Cooking Tips and Recipes

Grassfed Beef is high in good fats or unsaturated fats and low in saturated fats.  Compare an unsaturated fat to Olive oil and a saturated fat to lard.  The olive oil “melts” away from the meat a lot quicker, especially when cooked quickly and on a high heat.  On the other hand, the lard “sticks” takes time to melt and can take the high heat a little better and longer.  This in simple terms is why you want to cook grass fed meat slower and on a low heat.  The last thing you want is a dry piece of beef to eat.  Most people want a juicy steak.  In order to get that juicy steak, it is better to:

  1. Do not thaw meat in the microwave. 
  2. Cook meat at a low temperature for a longer time period.
  3. Enjoy

This may take better planning, but it is worth it in the end to have a healthy product you aren’t afraid to feed your family.

Tami’s Grassfed Beef Winter Stew

2 lbs.
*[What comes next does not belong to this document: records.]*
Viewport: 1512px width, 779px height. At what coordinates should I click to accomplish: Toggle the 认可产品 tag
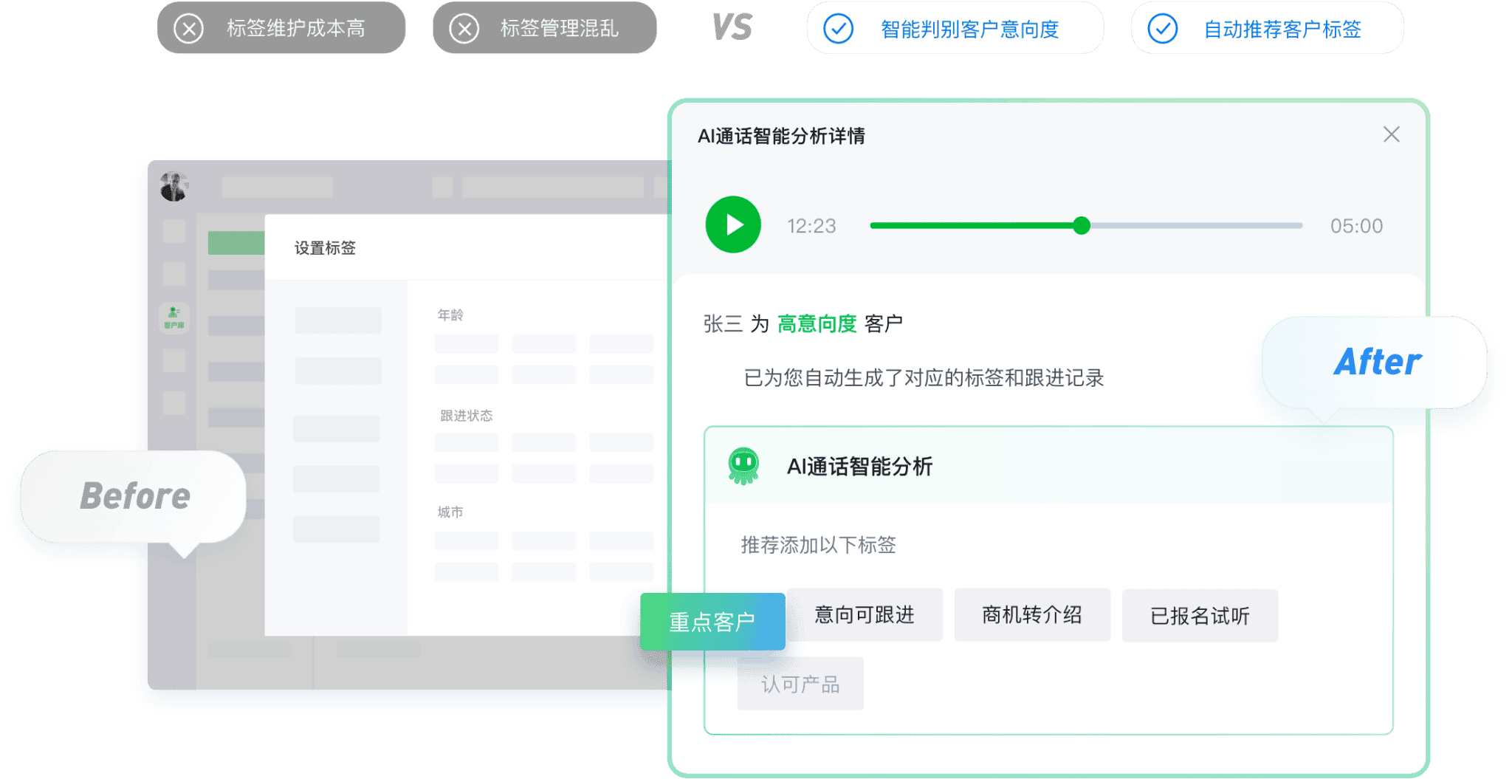800,683
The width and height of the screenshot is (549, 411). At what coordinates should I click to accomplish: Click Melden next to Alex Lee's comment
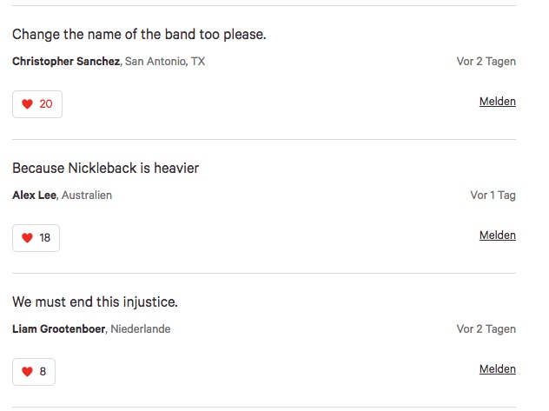coord(497,235)
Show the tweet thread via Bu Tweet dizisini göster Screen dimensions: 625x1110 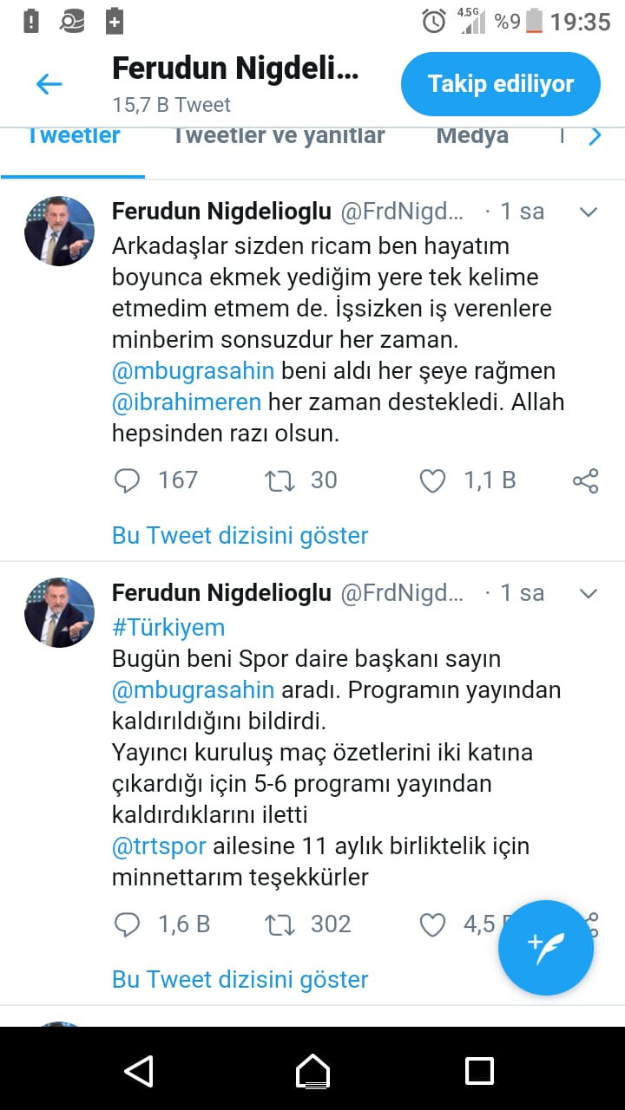240,535
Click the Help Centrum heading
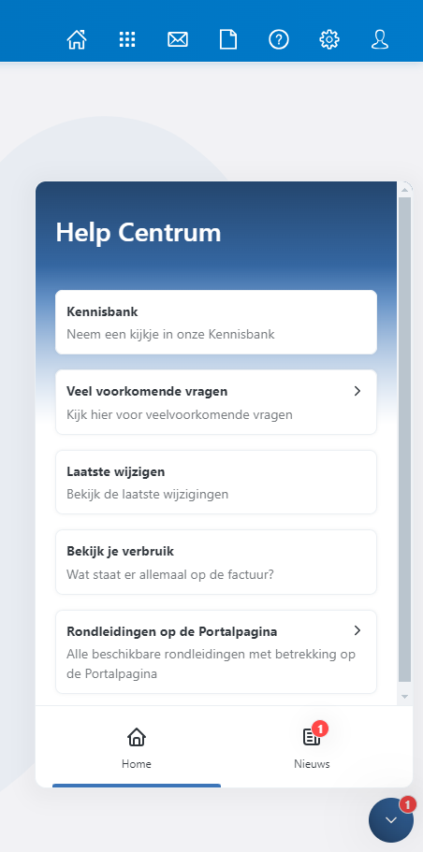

Tami’s Grassfed Beef Stew Meat
1 large yellow onion
1 large green pepper
1 large red pepper
4 large red potatoes
2 cans stewed tomatoes
1 can stewed tomatoes, Mexican style
½ tsp. cumin
Kosher salt
Black pepper
1 Tablespoon minced garlic

Brown the stew meat in Dutch Oven while you’re slicing all the vegetables.  Once the meat is browned add the vegetables, tomatoes, and seasonings to taste.  If needed add some water.  Put into the oven on 275.  Cook for 1 to 3 hours depending on the size of your vegetables.  Stir periodically and check for moisture.  If needed add water and additional seasonings to taste.

Sirloin Steak Fajitas

2 packages Tami’s Grassfed Beef Sirloin Steaks
2 Tbs. minced Garlic
2 Tbs. Extra Virgin Olive Oil
1 tsp. ground cumin
1 large yellow onion, sliced
Salt and Pepper to taste

Grated Cheddar Cheese
Sliced lettuce of choice
Sour Cream
Guacamole
Salsa
Corn or white tortillas

Coat Dutch Oven with Olive Oil, brown sirloin steaks; add sliced onion, garlic, cumin, salt and pepper.  Put in the oven on 275 for 1 to 2 hours, stirring occasionally.  When done to desired tenderness, take out and eat with tortillas, cheese and additional toppings.

Tami’s Grassfed Beef Oxtail Appetizer

2 Packages of Tami’s Grassfed Beef Tail
Barbeques sauce of your choosing
Salt and Pepper to taste

Put beef tail in Dutch Oven and cover with barbeque sauce.  Break it apart if necessary along the vertebrae.  Cook on 275 for 2 hours.  The tail should break apart and you can eat them like chicken wings.

Flank Steak Italiano

2 1/2 lbs. round steak
2/3 cups prepared Italian style salad dressing
4 oz. bleu cheese, crumbled
3 Tbs. butter, softened
3 green onions including tops, finely sliced

Trim steak and pierce both sides with a fork. Place in a shallow glass pan and cover with dressing. Cover and refrigerate 5 hours or over night. Combine cheese, butter and onions; set aside. Line broiler pan with foil. Place meat on foil and broil 4 - 5 minutes on each side or till done as desired. Remove and spread with cheese mixture on platter and slice diagonally into 2" slices.